How far have we gone in Generative Image Restoration? A study on its capability, limitations and evaluation practices
This work provides a systematic study for researchers and developers in low-level vision, redefining the understanding of modern generative image restoration models and guiding future development.
This study evaluates Generative Image Restoration (GIR) models using a new multi-dimensional evaluation pipeline, revealing critical performance disparities across diverse architectures. It identifies a paradigm shift in failure modes, moving from detail scarcity to detail quality and semantic control.

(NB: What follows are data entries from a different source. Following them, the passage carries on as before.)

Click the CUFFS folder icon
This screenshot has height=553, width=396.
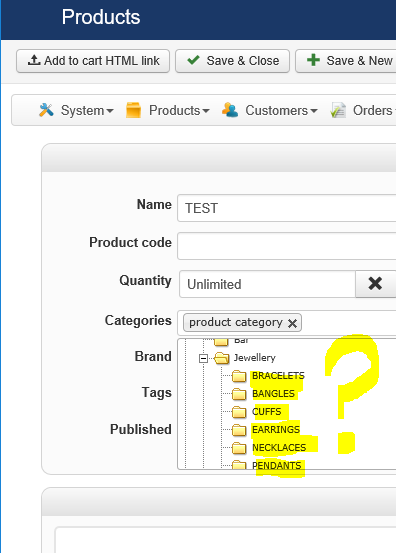point(239,412)
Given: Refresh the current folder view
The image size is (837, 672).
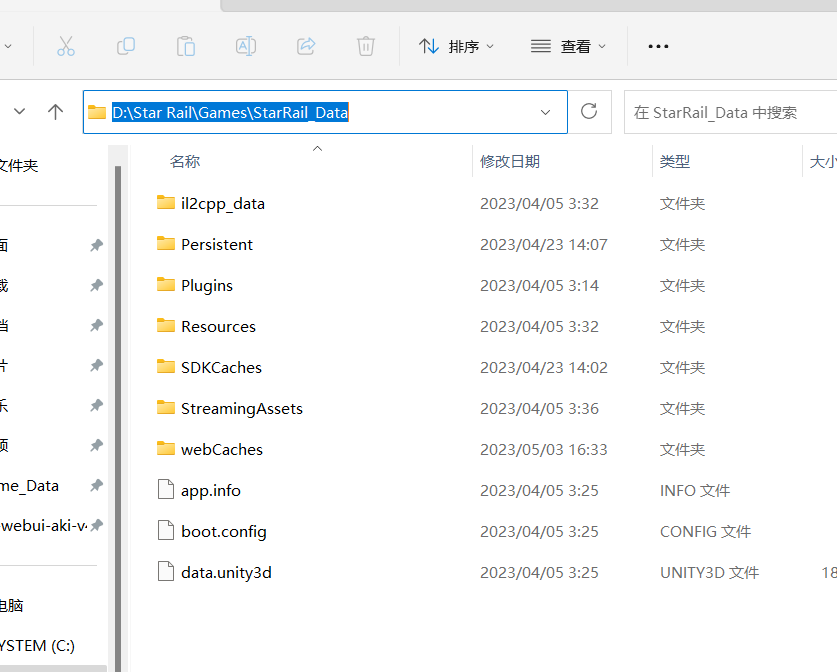Looking at the screenshot, I should pos(590,112).
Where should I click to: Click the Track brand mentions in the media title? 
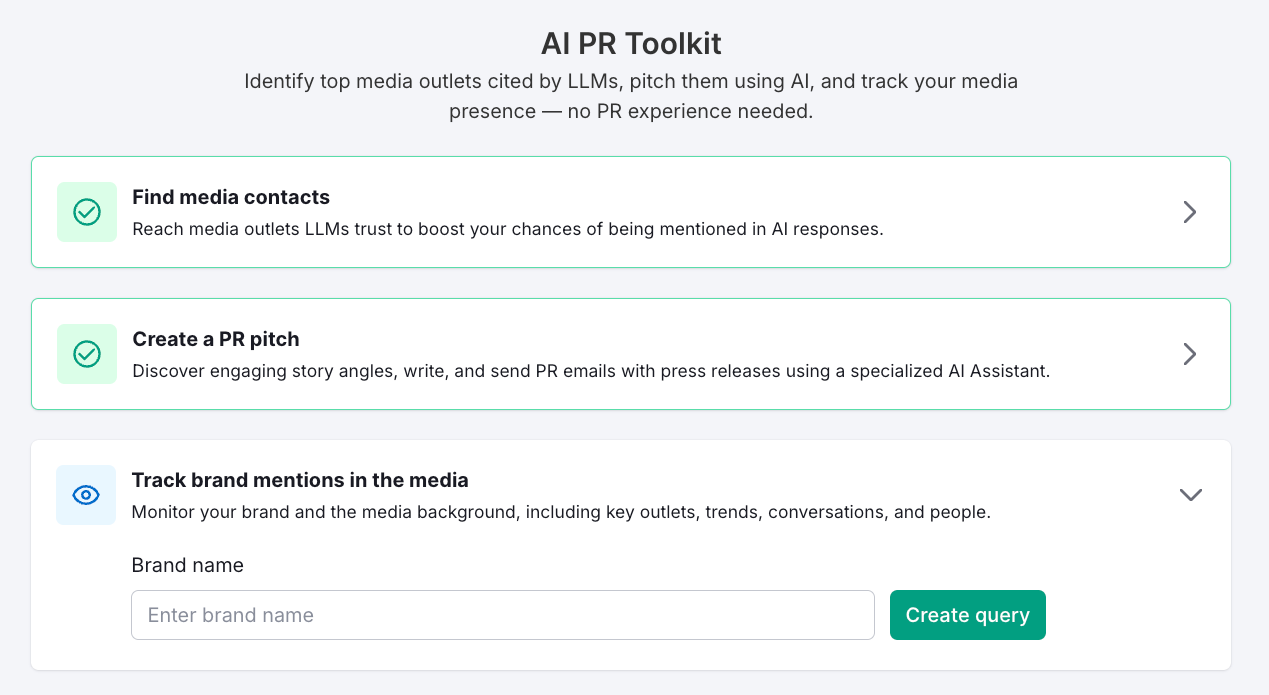(300, 480)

Generative Image Restoration (GIR) has achieved impressive perceptual realism, but how far have its practical capabilities truly advanced compared with previous methods? To answer this, we present a large-scale study grounded in a new multi-dimensional evaluation pipeline that assesses models on detail, sharpness, semantic correctness, and overall quality. Our analysis covers diverse architectures, including diffusion-based, GAN-based, PSNR-oriented, and general-purpose generation models, revealing critical performance disparities. Furthermore, our analysis uncovers a key evolution in failure modes that signifies a paradigm shift for the perception-oriented low-level vision field. The central challenge is evolving from the previous problem of detail scarcity (under-generation) to the new frontier of detail quality and semantic control (preventing over-generation). We also leverage our benchmark to train a new IQA model that better aligns with human perceptual judgments. Ultimately, this work provides a systematic study of modern generative image restoration models, offering crucial insights that redefine our understanding of their true state and chart a course for future development.